Why is the volume of semi-fixed spending determined?
The company is recommended to calculate the amount of semi-fixed costs. This is necessary to establish the break-even point. Reaching the break-even point is the equality of the company's revenue and expenses, including semi-fixed expenses.
BY THE WAY! The established amount of semi-fixed expenses is also needed to optimize the business model. As part of optimization, those costs that can be reduced are reduced.
Determination of semi-fixed costs
Conditionally fixed expenses include costs that do not depend on the scale of production and sales. The list of these costs will be different for each enterprise. You just need to determine the necessary definitions of expenses and add them up. Typically these costs are:
- Depreciation.
- Expenses for security services.
- Property tax.
- Spending on advertising.
- Payment of rent.
The formula for calculating the totality of conditionally fixed costs is elementary. You just need to add up all the fixed costs.
Additional Information
Are loan interest and salary paid in the form of premiums classified as semi-fixed costs? This is usually true. Interest and bonuses are factors that usually do not depend on the scale of production and sales volumes. However, they may well change under the influence of other factors. Consequently, interest and bonuses may well be classified as semi-fixed expenses.

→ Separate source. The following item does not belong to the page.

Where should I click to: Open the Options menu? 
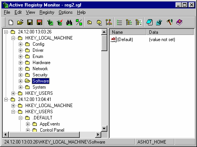tap(66, 12)
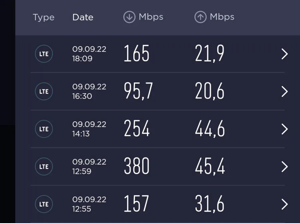Screen dimensions: 300x223
Task: Select the 09.09.22 12:55 date entry
Action: coord(89,204)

The problem with including salaries and interest in the category of regular expenses is that these areas lack an important feature - a stable size. Interest rates on loans usually change as the loan is repaid. As a rule, their size decreases. The size of the rewards also changes. It may depend on production successes and plan implementation.
That is, the issue of including premiums and interest in fixed expenses is not so clear-cut. It is recommended to solve this on an individual basis. It all depends on the state of affairs in a particular company.